According to the Objectionable material section in Mega’s Takedown guidance policy, Mega “may take down or disable access to such material, close the user’s account and provide account details and other data to the appropriate authorities as it sees fit.” Unfortunately, they make it explicitly clear that they are not obligated to do so. They also don’t provide any simple methods of reporting said content like many other services do. Unfortunately, I am unable to report an extremely large majority of the content as it does not “infringe on the copyright of someone I am authorized to represent.” Fortunately, Mega does offer an email address abuse@mega.nz for anyone to report any objectionable/abusive content, which I promptly used (August 7th, 2023) to report the 10 drives/files that contained content that could be described as objectionable. In less than 45 minutes, they responded. They were requesting more information regarding the provided drives/files, specifically what I consider a Terms of Service violation and a description of each link. I described how each link falls under their definition of objectionable material, and what specifically defines it as objectionable. In less than 25 minutes, all of the drives/files were removed and the user’s accounts were closed for “gross violation of MEGA’s Terms of Service.” They have shown that given the proper information, they are diligent in removing objectionable/exploitative content. Considering the ease of this, I plan to properly annotate and submit the remaining 304 links that contain infringing content in an attempt to have them removed and the accounts of those responsible for distributing them, closed.

Summary

Although a bit rough-edged, Tempest has shown that it is capable of efficiently extracting exploitative materials being distributed by using paste sites as a medium of discovery. This means that we can interfere with the distribution of said content more effectively.
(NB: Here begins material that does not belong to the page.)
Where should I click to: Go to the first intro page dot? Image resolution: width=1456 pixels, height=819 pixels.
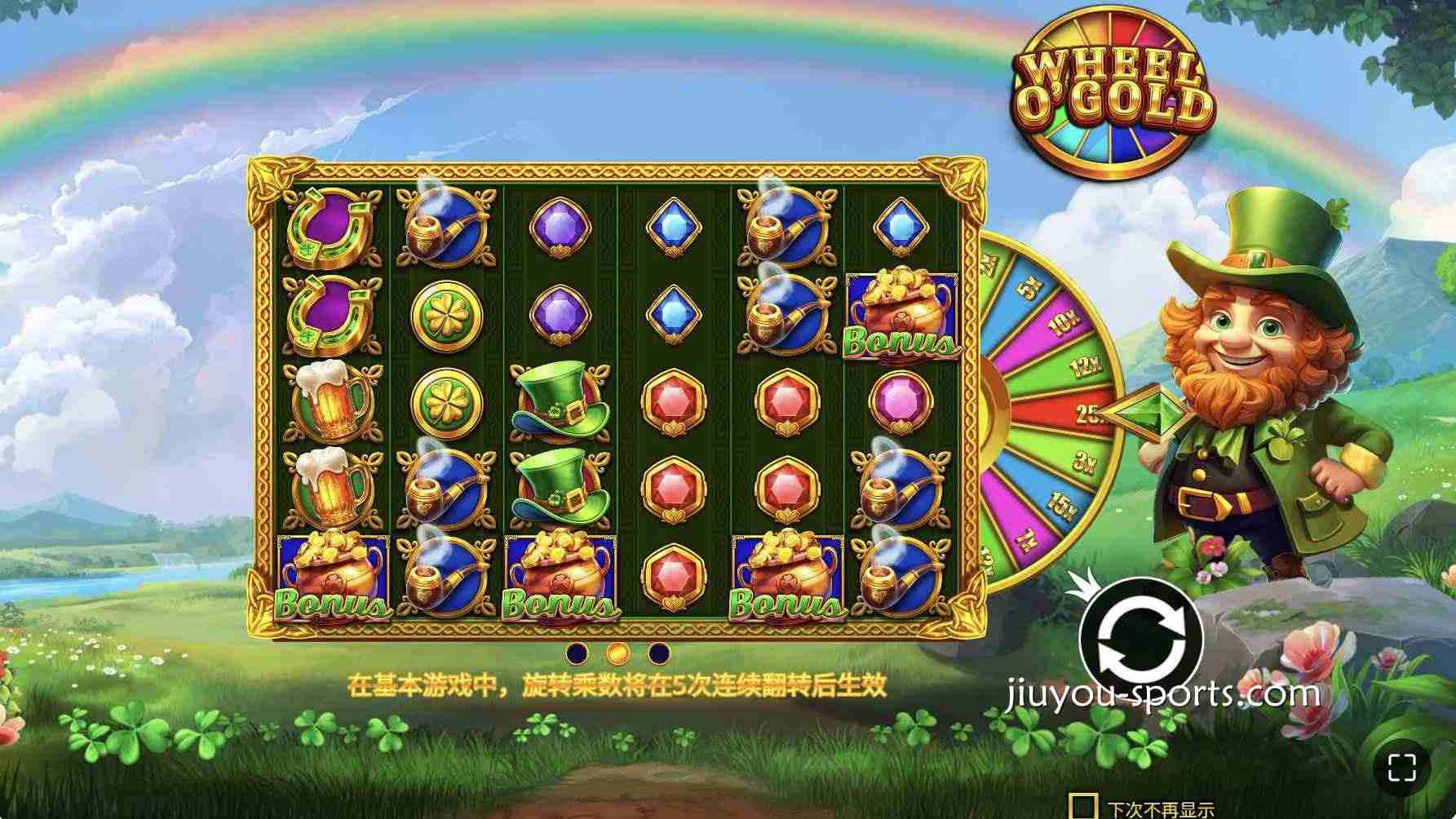point(578,653)
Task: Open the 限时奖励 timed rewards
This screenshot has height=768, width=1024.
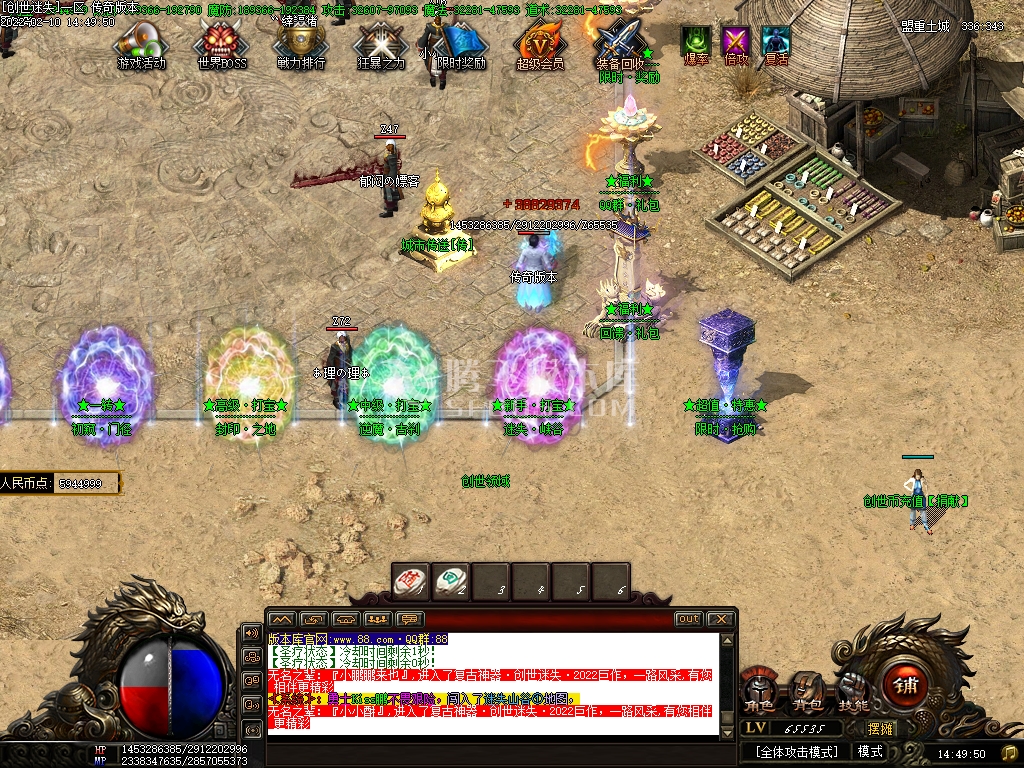Action: [461, 43]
Of course, this is only the tip of the iceberg. There is a much deeper issue occurring below the surface; however, I plan to broaden Tempest’s discovery capabilities to assist in this fight. Instead of only searching for valid Mega links, I will also implement searches for Gofile, Bunkr, Dood, Google Drive, Yandex Disk, Cyberdrop, and Sendvid links. Alongside searching for other file-sharing services, Tempest will also search through other paste services such as pasteall.org, paste.in, and paste.ee. Another interesting capability I plan to add is recursive discovery, meaning that if a paste contains another paste, ad-link, or shortened URL, Tempest will automatically search said links for files, drives, or other links. Of course, I will likely implement proxy list support to bypass any rate-limiting, as that appears to be the primary bottleneck.

Update (Sep 12, 2023)

Tempest has undergone some significant changes since this post was published. Tempest now supports six new cloud storage/file sharing platforms along side Mega, specifically:

Bunkr
Cyberdrop
Dood
Gofile
Google Drive
SendVid

Alongside the implementation of these new modules, Tempest now extracts more information about extracted links (Upload Date, Drive/File Size, File Count, Video Length, Thumbnail, etc…) where applicable. This metadata coupled with Tempest’s new ability to output said results to JSON/CSV files enables researchers/professionals to efficiently handle large amounts of scraped data in order to engage in advanced analytics. Tempest is also currently undergoing some significant modularization and code refactoring in order to streamline maintenance and collaboration while simultaneously accomodating users with an intuitive interface/experience. The end-level of modularity Tempest aims to achieve will enable virtually anyone to add their own modules to Tempest, or tailor Tempest to their specific needs (foundational functions such as Extract(), Validate(), and any applicable metadata extraction functions will always be exported).

AI Disclosure

The banner/header image featured in this article and the Tempest logo/symbol was generated using OpenAI’s DALL-E 2 AI system.